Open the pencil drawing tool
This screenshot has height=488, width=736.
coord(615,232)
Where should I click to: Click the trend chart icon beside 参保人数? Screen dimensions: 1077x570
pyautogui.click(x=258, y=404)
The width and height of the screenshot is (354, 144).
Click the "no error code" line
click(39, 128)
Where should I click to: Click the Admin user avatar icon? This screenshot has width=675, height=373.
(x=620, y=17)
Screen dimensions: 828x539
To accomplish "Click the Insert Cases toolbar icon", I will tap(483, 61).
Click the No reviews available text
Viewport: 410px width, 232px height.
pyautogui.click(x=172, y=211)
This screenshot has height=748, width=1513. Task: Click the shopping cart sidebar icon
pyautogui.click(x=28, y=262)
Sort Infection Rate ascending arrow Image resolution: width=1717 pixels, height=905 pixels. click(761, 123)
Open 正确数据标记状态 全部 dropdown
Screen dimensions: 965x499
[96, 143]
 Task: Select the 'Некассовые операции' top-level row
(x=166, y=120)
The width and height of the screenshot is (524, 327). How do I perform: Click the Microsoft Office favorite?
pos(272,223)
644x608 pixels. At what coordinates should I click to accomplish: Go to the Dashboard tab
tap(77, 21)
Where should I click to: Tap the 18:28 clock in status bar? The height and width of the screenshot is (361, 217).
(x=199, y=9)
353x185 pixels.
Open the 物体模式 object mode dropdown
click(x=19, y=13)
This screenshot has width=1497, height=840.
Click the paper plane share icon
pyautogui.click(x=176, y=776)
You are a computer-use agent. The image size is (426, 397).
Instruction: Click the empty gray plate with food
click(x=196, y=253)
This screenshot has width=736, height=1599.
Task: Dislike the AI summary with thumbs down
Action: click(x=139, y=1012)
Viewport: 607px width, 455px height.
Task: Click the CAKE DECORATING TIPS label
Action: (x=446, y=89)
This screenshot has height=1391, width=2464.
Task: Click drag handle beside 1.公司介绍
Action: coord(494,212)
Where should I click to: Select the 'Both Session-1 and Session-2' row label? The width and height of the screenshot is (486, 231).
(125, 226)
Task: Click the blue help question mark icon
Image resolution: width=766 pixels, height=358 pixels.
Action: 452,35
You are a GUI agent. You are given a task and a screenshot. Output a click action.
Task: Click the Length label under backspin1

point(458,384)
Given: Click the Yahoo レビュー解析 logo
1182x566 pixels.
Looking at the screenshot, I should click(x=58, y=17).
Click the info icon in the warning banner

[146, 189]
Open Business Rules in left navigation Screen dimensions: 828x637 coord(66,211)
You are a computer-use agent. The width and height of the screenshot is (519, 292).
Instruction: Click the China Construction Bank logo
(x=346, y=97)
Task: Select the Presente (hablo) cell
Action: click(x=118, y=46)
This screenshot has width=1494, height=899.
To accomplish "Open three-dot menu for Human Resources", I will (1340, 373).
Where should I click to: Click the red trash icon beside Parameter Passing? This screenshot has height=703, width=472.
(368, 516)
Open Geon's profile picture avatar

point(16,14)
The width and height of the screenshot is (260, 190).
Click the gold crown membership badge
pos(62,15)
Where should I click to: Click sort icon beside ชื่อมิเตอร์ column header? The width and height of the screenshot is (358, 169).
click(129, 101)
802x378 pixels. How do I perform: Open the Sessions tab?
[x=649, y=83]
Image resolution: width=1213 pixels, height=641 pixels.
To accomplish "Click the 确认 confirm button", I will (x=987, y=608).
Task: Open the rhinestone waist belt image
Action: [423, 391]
--------------------------------
● **Requirements**: Reproduce the lines from the one with "Where should I click to: Tap" up to and including the one with "click(x=19, y=13)", swapping "status bar" for "notification bar" and leaving everything else unchanged.

● **Result**:
Where should I click to: Tap the 18:28 clock in notification bar? The height and width of the screenshot is (361, 217).
(x=199, y=9)
353x185 pixels.
Open the 物体模式 object mode dropdown
click(x=19, y=13)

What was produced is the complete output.